Scotland politics

Scottish government considering wild animal circus ban

Lion in captivity Image copyright Thinkstock
Image caption Concerns were raised about the big cats being kept in small cages

The Scottish government will "look carefully" at changing the law to ban circuses from using wild animals, the environment secretary has said.

Richard Lochhead made the announcement at Holyrood after it emerged five big cats are spending the winter in cages in Aberdeenshire.

Two lions and three tigers arrived on a farm in St Combs, near Fraserburgh, last month, according to Mr Lochhead.

MSP Kevin Stewart raised concerns about the big cats' welfare.

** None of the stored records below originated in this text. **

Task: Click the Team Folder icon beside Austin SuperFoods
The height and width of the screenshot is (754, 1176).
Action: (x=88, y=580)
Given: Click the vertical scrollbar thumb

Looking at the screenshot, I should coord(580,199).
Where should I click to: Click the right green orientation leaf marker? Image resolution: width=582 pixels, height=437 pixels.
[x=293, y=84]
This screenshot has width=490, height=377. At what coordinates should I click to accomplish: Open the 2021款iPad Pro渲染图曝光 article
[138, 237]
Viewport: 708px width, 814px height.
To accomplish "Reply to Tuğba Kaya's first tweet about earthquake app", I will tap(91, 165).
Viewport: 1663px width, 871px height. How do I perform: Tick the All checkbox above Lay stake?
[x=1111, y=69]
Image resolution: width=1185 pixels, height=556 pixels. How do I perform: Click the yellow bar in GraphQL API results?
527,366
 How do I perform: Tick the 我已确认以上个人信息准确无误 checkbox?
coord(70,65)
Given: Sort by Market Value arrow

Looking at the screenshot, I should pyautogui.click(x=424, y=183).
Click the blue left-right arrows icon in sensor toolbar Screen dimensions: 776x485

The Aberdeen Central MSP drew attention to their "small cages" and asked Mr Lochhead whether ministers would step in and ban circuses from using wild animals.

Mr Stewart said 28 countries had already implemented bans on the use of wild animals in circuses, according to reports.

Mr Lochhead said the government is looking at how to bring in quicker changes and said ministers had carried out a consultation on banning the use of wild animals in travelling circuses on "ethical grounds" earlier this year.

'Ethical' legislation

Mr Lochhead told MSPs that the 2,000 responses were being analysed. He said the government recognised the concerns around the issue and promised it would "look carefully" into the possible options for implementing such a ban.

He added that two male lions, two male tigers and an elderly female tiger had arrived at the site near Fraserburgh in October at the end of the circus season.

Mr Lochhead stated: "Scottish government officials are in close contact with Aberdeenshire Council, who are responsible for ensuring animal welfare and public safety needs are met and the required licence under the Dangerous Wild Animals Act 1976 is in place.

"I also understand the animals are not at this time attached to any particular circus.

"I do want Scotland to be progressive, the fact that we are considering moving legislation forward on the basis of ethical grounds means we have to clarify an exact legal route to do so."

Mr Lochhead said that after he discovered the animals were spending the winter period at St Combs he had urged his officials to provide details on "how we can improve the timescale of bringing forward legislative action".

He also stressed the Scottish government was "paying close attention to events elsewhere in the UK", with similar legislation being proposed south of the border.

He said: "We're paying very close attention to this and we will move as quickly as we can."